При одной мысли о том, что отец меня не любит больше, сердце мое разом озлобилось, окаменело. Первый раз в жизни я почувствовала жгучую обиду на отца.

«Отдал, бросил, запер в эту противную тюрьму— и горя ему мало! — мысленно растравляла я свое накипевшее сердце. — Ну, и хорошо, пусть разлюбил, пусть бросил, пусть запер, а я убегу… К моим тетечкам убегу, к тем, которые живут в Петербурге, на Николаевской улице… Сейчас убегу… Они все не спят наверное, а сидят в столовой вокруг стола. Самовар потух давно, а им и сон не идет на ум! О Лидюше говорят, верно. Жалеют ее… „Бедная Лидюша! заперли ее в институт“… А я тут как тут, на пороге: — „А, вот и я!“ Воображаю, сколько радости будет, счастья, слез! Непременно убегу сейчас же, сию минуту!»

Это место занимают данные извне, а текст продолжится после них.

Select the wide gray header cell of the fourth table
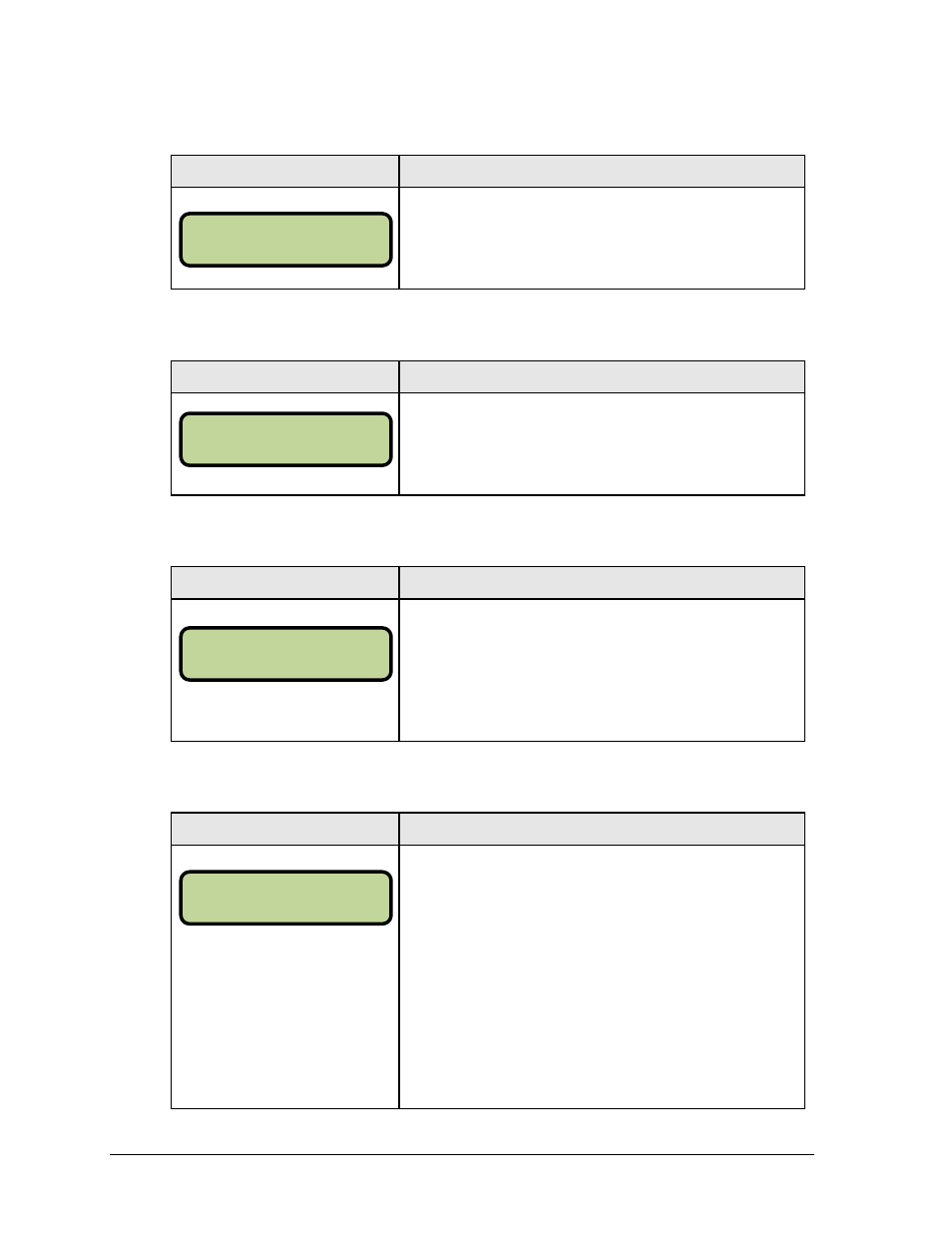This screenshot has height=1233, width=952. coord(602,829)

И, недолго думая, я быстро поднимаюсь с постели, дрожащими руками натягиваю на себя чулки, ботинки и накидываю мое собственное матросское платьице. Но найду ли я дорогу? Да, да, найду! Я хорошо ее запомнила. Только надо непременно достать шубку и калоши, они в швейцарской. Во что бы то ни стало надо проскользнуть туда и упросить красного швейцара, что бы он отпустил меня. Я отдам ему мой браслет, порт-бонер и цепочку с креста, чтобы только выпустил меня. Я скажу ему, что не могу жить со злыми девчонками в этой гадкой, красной тюрьме, где все так противно и ненавистно. Ужасно ненавистно! Да!..

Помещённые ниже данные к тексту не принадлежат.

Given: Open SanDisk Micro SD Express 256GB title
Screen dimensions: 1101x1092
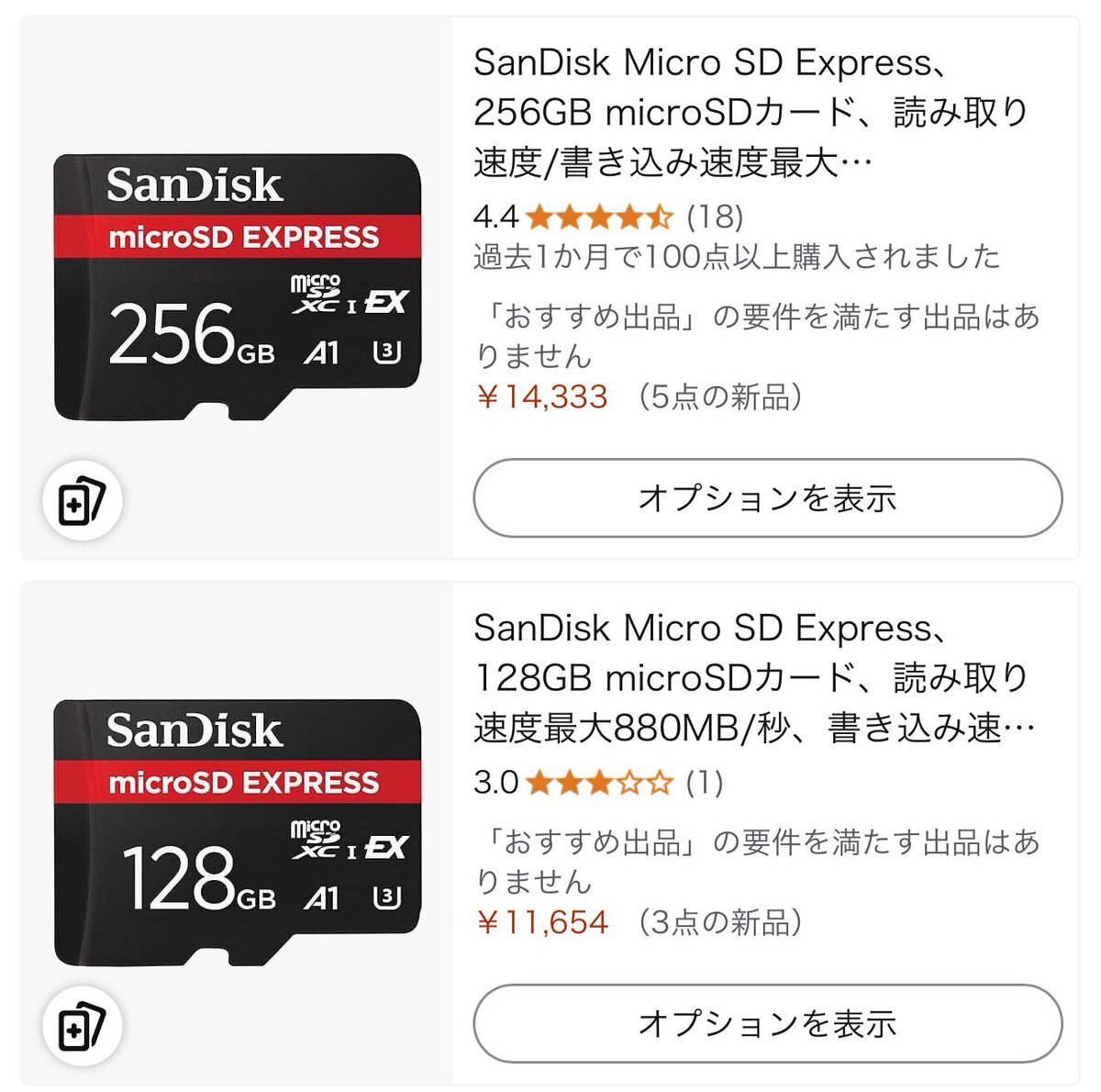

Зубы у меня стучат; все тело охватывает нервная дрожь возбуждения; плохо застегнутые ботинки того и гляди свалятся с ног.

Я поспешно перебегаю короткое пространство от моей постели до дверей умывальной. Девушки-служанки спокойно храпят в своих выдвижных ящиках-постелях. Отблеск газового рожка играете на медных кранах и они отливают червонным золотом.

Быстро мелькают мои маленькие ноги мимо медных кранов и спящих девушек. Дверь тихо, чуть слышно скрипит и… я в коридоре. Длинный-предлинный коридор, заканчивающийся огромным окном с одной стороны и черным зияющим, как яма, пространством с другой… Прямо передо мною дверь в дортуар первых (старших) и стеклянная дверь на черную лестницу.